The biggest problem in research is the lack of a consistent national
commitment to save lives. Researchers have not had the support they
need to do what they know is important. So trials have focused on
commercial drugs -- known to be inadequate, but where the money is --
while clear prospects for decisive treatment advances have remained
ignored or grossly under emphasized. And basic research has focused on
high-tech, commercially viable toys with little regard for what could
or could not be used in the foreseeable future.

Covering the News

When reading AIDS TREATMENT NEWSletters in 1993 and beyond, remember
that we have to cover two kinds of news: what happens, and what doesn't
happen. In AIDS treatment development, the latter has been by far the
more important. (The mainstream press need only cover the former,
however, since it is in the entertainment business and not responsible
for conveying information that citizens could use.)

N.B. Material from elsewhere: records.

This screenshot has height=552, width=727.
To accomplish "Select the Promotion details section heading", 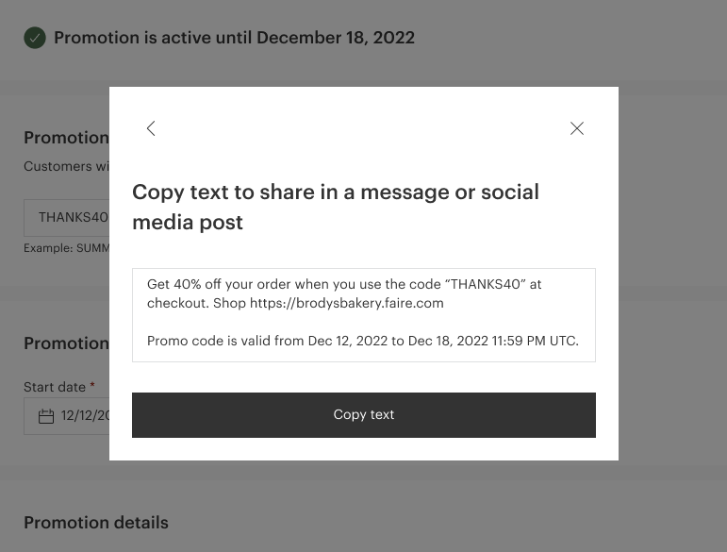I will coord(96,522).
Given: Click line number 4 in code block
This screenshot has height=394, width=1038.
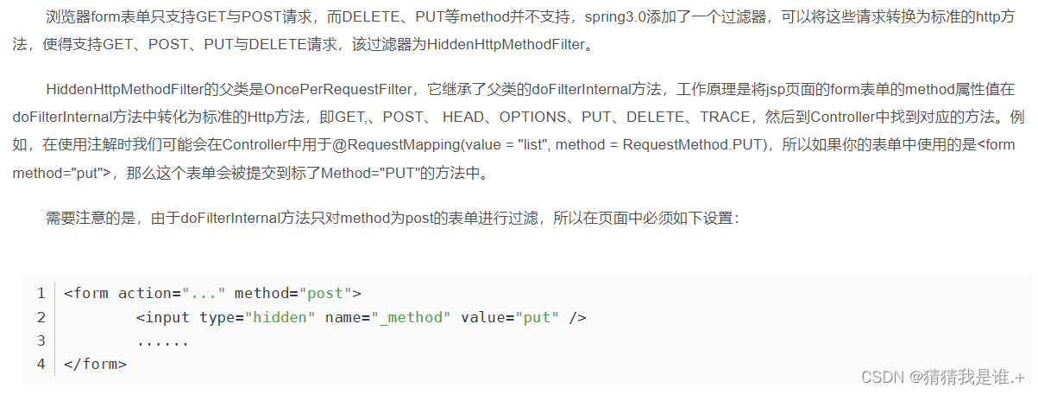Looking at the screenshot, I should pos(41,364).
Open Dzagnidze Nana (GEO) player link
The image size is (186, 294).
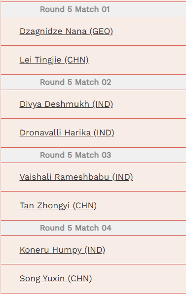[66, 32]
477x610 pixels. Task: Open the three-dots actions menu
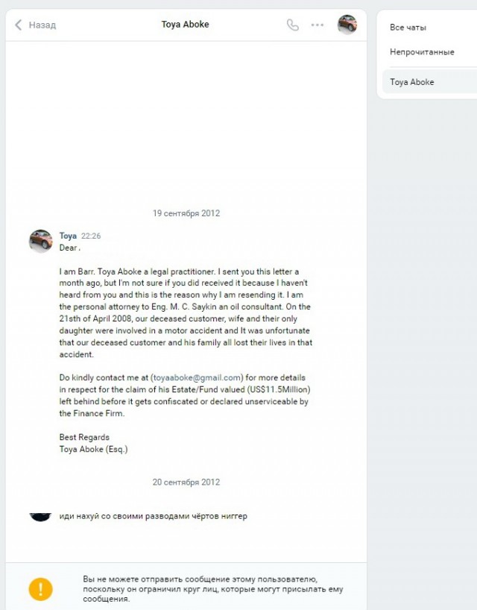(318, 25)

We, too, must spend most of our space on mediocre news -- about the
marginal nucleoside analog, antibiotic, drug combination, or
"alternative" treatment -- because usually that is all there is. And as
the standard of care changes, there may be disruptive ripples through
ongoing clinical trials, which were not designed with the real world in
mind. We will cover the ethical debates, the endless meetings, the
marching in place of hundreds of well-paid professionals going nowhere.
But we should also remember that, with a potentially friendly
government for the first time in the AIDS epidemic, it is more
important than ever before to occasionally step back from the ritual of
the moment to consider what is truly important for saving lives, and
what is not. There is no longer any excuse for a no-win war in AIDS
treatment development. No one can guarantee a date when a better
treatment might be found. But we can insist that the obvious good leads
in front of us be promptly followed up.